One way to understand what articles are valuable content for restaurant blogs is to look at one of the biggest successes, if not the biggest, of the internet, Wikipedia. Wikipedia provides an amazing wealth of information. While not as rigorous as the old encyclopedia, it makes up for it with constant revision and updates. Millions, if not billions, of questions that once involved a $3000 encyclopedia or a trip to the library are solved pretty quickly on Wikipedia every month. Wikipedia, consequently, is the most visited website on the internet (at least it was a couple years ago) and no other website is even close to the authority search engines give it, guaranteeing a high ranking on thousands of searches. The point is Wikipedia provides extremely valuable content for free and is given special treatment for this service.

At its core, this is the whole point of a restaurant blog.  A restaurant blog is supposed to fill in those gaps related to your restaurant that cannot be found on the internet even though people are looking for it. It strengthens your customers’ relationships with your business.  So what are those gaps? What should you write about for your restaurant blog?

  1. Information About Your Cuisine
    You think about your food and  drink differently than your average customer. Parts of this greater knowledge should  be shared. If your restaurant is ethnic, you can tell your customers how your  cuisine is served in its native country. What are the circumstance in which they eat it? Why did this food become popular there? (normally that is based on agriculture or  trade). You can talk about regional differences and give them access to information that few know about in the US.
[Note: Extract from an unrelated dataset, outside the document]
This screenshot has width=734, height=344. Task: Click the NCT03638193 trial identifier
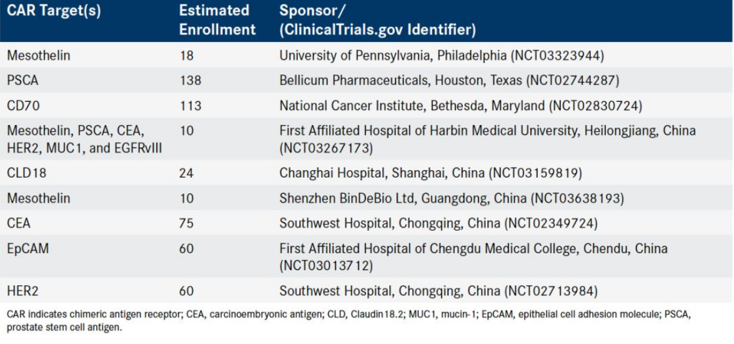tap(577, 199)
    Every type of food or drink has a  story. You might ask: how do you find the best ingredients? Customers do prepare food too and giving them a little inside knowledge won’t change how often they eat out. If you do something special  preparation wise, this is a good place to include it. You should avoid making  it promotional in nature. But telling customers why you use organic vegetables or a  special olive oil can be more about advocating those kinds of ingredients. What makes a craft beer different from what happens in a Budweiser factory?

  2. Neighborhood
    People are always looking for  things to do. You can mention your own restaurant and try to put in the center of the life of the neighborhood, but it will come across as selling if you focus on your business. You obviously  don’t want to mention the specific competitors (especially if you bash them),  but let locals know the community better. You can create a list of things to  do. Or set up a self-guided tour for a weekend. If you are a lounge, there is  no harm in featuring the burger joint down the street. Customers respect  businesses that acknowledge the quality in other establishments in the same area and industry.  Besides, when customers want a burger, they are not normally also considering a  martini.
  3. History and Customs
    Wikipedia leaves gaps, especially information that is based on unconfirmed oral histories. You would be surprised  at how
    many customers look for these histories. They are unsatisfied with  Wikipedia because it doesn’t provide much of a frame  for information. Customers don’t only want verifiable facts. Also, a Wikipedia article does not reflect firsthand experience. It smooths  out history, presenting the information without alienating all the parties  involved. You don’t need to do that. You can claim that your region of Thailand is where so and so dish comes from even if others dispute this. You don’t want  to seem prejudiced but you don’t have to be impartial either. Your histories can be a story. With firsthand experience you can make distinctions that outsiders miss. Most of the bread in Cairo is sold in this special market (that’s made up but you get my point).
  4. Opinion
    There is always a debate. The press  covers them all the time. Are wine tops better than wine corks? Is Chinese Cinnamon real cinnamon? While still being fair, you can take a side. This may get some comments and settle peoples’ opinion on an issue. If you are clear, giving a position will help. It will get comments and maybe even cause a little stir. You shouldn’t write something that makes any enemies but gaining a higher profile comes from taking small calculated risks.
  5. Tell Your Story
    If you can tell your story without  selling, you should include this. Independent restaurants have adopted the  policy of corporations in not putting a face behind the business (or putting  a celebrity endorser). I don’t know the CEO of Coca Cola even though I drink  it. This is a mistake for small businesses. Customers have always connected an  independent restaurant with the owner, giving them a mythic status in our  culture. Remember you provide food and drink, one of the most basic human needs. Tell your story. Why are you passionate about your restaurant? What inspired you?

Being Fun, Interesting and Accurate

We covered what to write about. The ‘how’ is a little more related to the restaurant’s concept and brand. The one thing I’d suggest is to be fun. For some restaurants, that may mean humor. On the other, that is confidence. If you need a little help, look around the internet. You can find some good sources for information and also ideas for specific articles. Take that information and give it a twist that slightly improves the internet. You should not reproduce but remake. With interesting articles and a sense of excitement, your restaurant blog can be a crucial part of your online marketing.